Telefono fisso e internet, come scegliere le tariffe per risparmiare

Per risparmiare sui costi di telefono fisso e internet è importante conoscere bene le nostre esigenze e sapere di quale servizio si ha bisogno.

La prima regola per scegliere la migliore tariffa di telefono fisso o internet per risparmiare in bolletta è confrontare le offerte degli operatori che operano sul mercato. Ma come capire qual è effettivamente il più adatto a noi? Semplice: imparare a conoscere le proprie esigenze e i propri consumi. Ad esempio, quanto usiamo il telefono a casa? Chi chiamiamo: altri telefoni fissi o cellulari? Quante ore al giorno navighiamo su internet? Queste sono tutte domande utili per scegliere il miglior prodotto e non spendere per servizi superflui.

Quella del telefono fisso e della connessione internet è di certo una spesa ricorrente che pesa molto sul bilancio familiare. In genere entrambi i servizi sono inclusi in un pacchetto tutto compreso, offerto da una compagnia telefonica come Fastweb, Telecom o Tiscali, ma bisogna saper riconoscere quale sia davvero il prodotto più conveniente per le nostre esigenze, soprattutto in fatto di performance. Se vogliamo navigare ad alta velocità, ad esempio, conviene usare lo speedtest dell’Agcom per capire la nostra attuale rapidità di connessione e cercarne una superiore nel caso in cui non ne fossimo soddisfatti.

Per quanto riguarda le offerte degli operatori, ultimamente vanno molto di moda le tariffe tutto incluso con chiamate e navigazione internet illimitata. È vero che a livello di costo spesso risultano le convenienti, ma questo non è sempre vero per tutti. Se, infatti, con il telefono fisso facciamo poche chiamate e usiamo di più il cellulare, può essere meglio per noi stipulare un contratto a consumo. Per quanto riguarda la navigazione internet vale lo stesso discorso: una connessione illimitata può non convenire a chi resta online solo una o due ore al giorno. In ogni caso, cosa fondamentale è leggere attentamente i contratti che andiamo a firmare perché ci possono sempre essere condizioni nascoste o limitazioni di servizio non pubblicizzate.

Per la navigazione internet un altro quesito da porsi è sulla tipologia di connessione che può essere adatta alle proprie esigenze. Esistono infatti diverse tecnologie per la connessione a internet: la tipologia più diffusa è l’Adsl, che funziona tramite cavo telefonico.
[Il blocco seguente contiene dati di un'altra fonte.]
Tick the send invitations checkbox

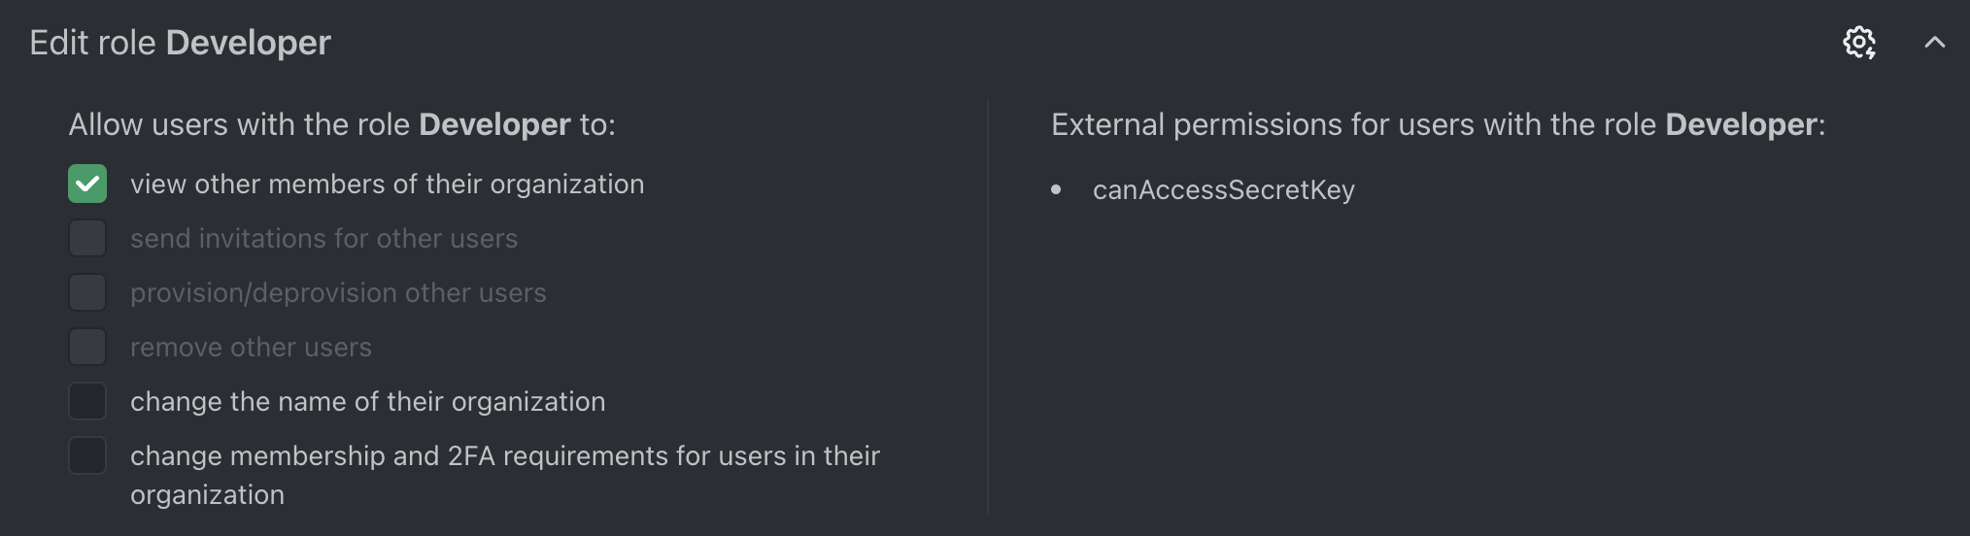click(x=87, y=238)
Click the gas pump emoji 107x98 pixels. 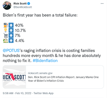coord(6,25)

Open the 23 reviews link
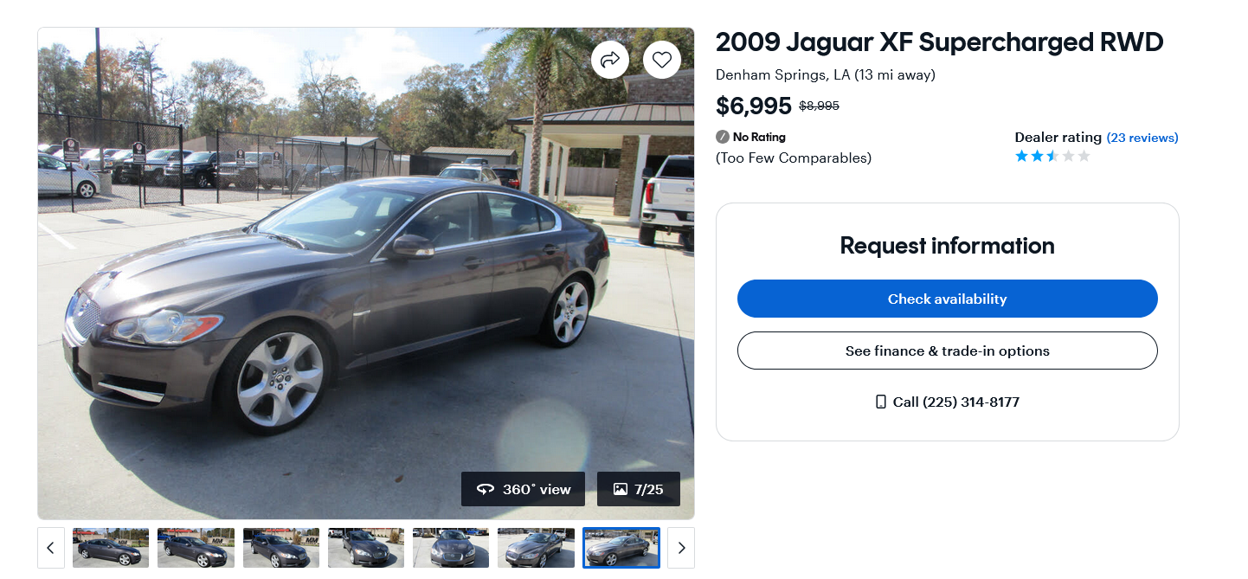[x=1142, y=138]
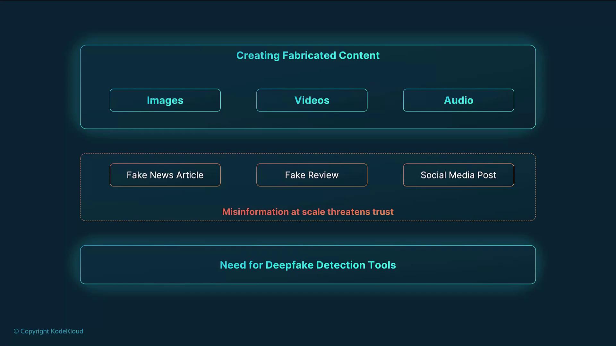Viewport: 616px width, 346px height.
Task: Click the word Fabricated in the heading
Action: [309, 55]
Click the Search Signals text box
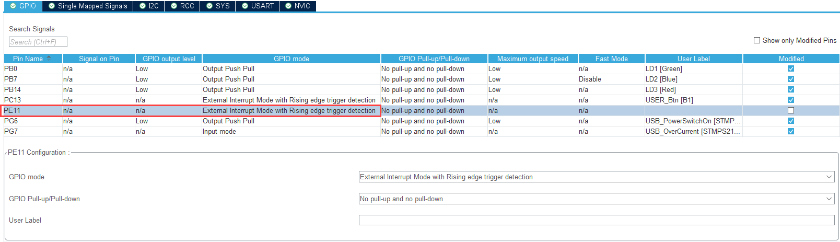The width and height of the screenshot is (840, 242). [x=38, y=42]
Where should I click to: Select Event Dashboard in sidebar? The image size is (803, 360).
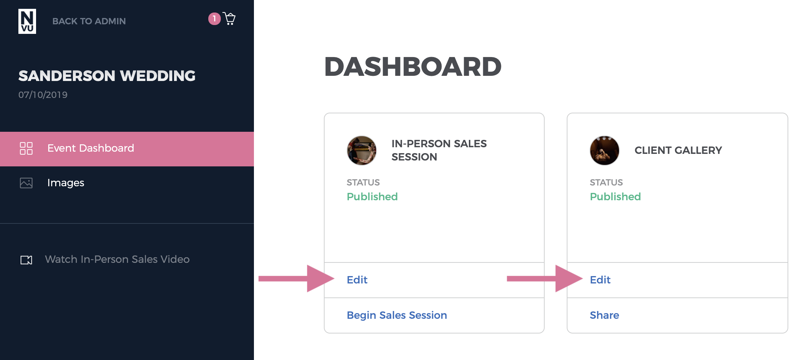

È il sistema più usato da privati e famiglie, ma ha dei limiti nella velocità di traffico dati che oscilla in genere fra 7 e 20 Mbps. La seconda tipologia è la fibra ottica, meno diffusa (poiché presente solo nelle grandi città), ma più veloce, grazie a una tecnologia che sfrutta impulsi luminosi che offre una velocità di download fino a 100 Mbps.

Fatte queste considerazioni, possiamo confrontare le varie offerte di telefonia presenti sul mercato e scegliere il servizio migliore consapevoli delle nostre esigenze. Nel caso trovassimo una tariffa interessante e magari più economica di quella che avevamo in precedenza non dobbiamo temere il cambio di operatore.
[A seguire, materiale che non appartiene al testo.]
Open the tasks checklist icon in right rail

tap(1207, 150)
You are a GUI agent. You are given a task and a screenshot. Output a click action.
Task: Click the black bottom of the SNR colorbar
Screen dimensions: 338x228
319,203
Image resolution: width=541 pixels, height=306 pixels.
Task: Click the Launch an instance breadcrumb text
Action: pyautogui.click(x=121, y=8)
Effettuare il passaggio da una compagnia ad un’altra è, infatti, un’operazione piuttosto semplice e l’intera pratica è gestita dal nuovo operatore. L’unica cosa che dovremo fare sarà fornire il codice di migrazione presente sulle bollette e a questo punto dovremo solo aspettare l’attivazione del servizio. Ovviamente il vecchio gestore del telefono non potrà staccare la linea fino ad avvenuto trasferimento. L’intera operazione, per legge, dovrebbe essere gratuita, anche se spesso i costi vengono addebitati alla voce “spese tecniche”, che possono variare dai 30 ai 100 euro.

Quando passiamo ad una nuova compagnia telefonica, però, prestiamo bene attenzione ai dettagli del contratto e controlliamo, ad esempio, se ci sono costi extra come il noleggio del modem oppure il canone telefonico. Per verificare, invece, la velocità della navigazione internet si può utilizzare il test gratuito presente sul sito internet dell’Agcom.